For aerospace associate professor Nate Callender, who represented his department along with a number of flight instructors from its Flight Operations Center at Murfreesboro Airport, the air show experience proves “military aviation is another path for students to consider. They come in thinking ‘airline,’ but this would be another route to pursue.”
McPhee said MTSU’s partnership with the air show also afford an opportunity for the university to include another aerospace partner, Civil Air Patrol, the volunteer civilian auxiliary of the U.S. Air Force, in Friday’s interaction with the Navy flight team.
“Strategic partnerships like we have with the Air Show and Civil Air Patrol are true win-win opportunities for all involved,” he said.
MTSU’s sponsorship of the Navy Growler
MTSU is the presenting sponsor of the Navy Growler Legacy Team.
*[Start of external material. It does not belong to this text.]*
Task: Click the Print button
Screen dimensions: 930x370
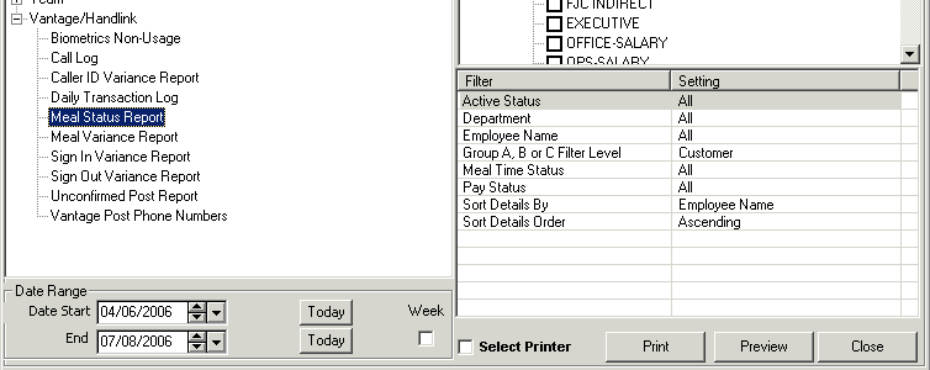Action: (655, 347)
The team, based at NAS Whidbey Island, Washington, conducts legacy flights, along with a non-aerobatic demonstration, at air shows across the nation.
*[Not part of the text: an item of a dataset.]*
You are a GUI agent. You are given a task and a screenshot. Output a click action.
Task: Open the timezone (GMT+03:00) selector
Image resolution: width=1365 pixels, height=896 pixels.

At air shows, the team’s two Growlers shred the sky while demonstrating the awesome capabilities of the EA-18G before being joined in close formation with a classic Navy aircraft from the Vietnam War era, the North American T-28 Trojan, for a moving three-ship salute to the history and tradition of Naval Aviation.
Team pilot Lt. Thomas Demonbreun is a Murfreesboro native and 2008 Siegel High School graduate. His family still lives in Murfreesboro, with a sister, Anna Morgan, now an alumna, and younger brother, Judd Demonbreun, still an MTSU student, studying criminal justice.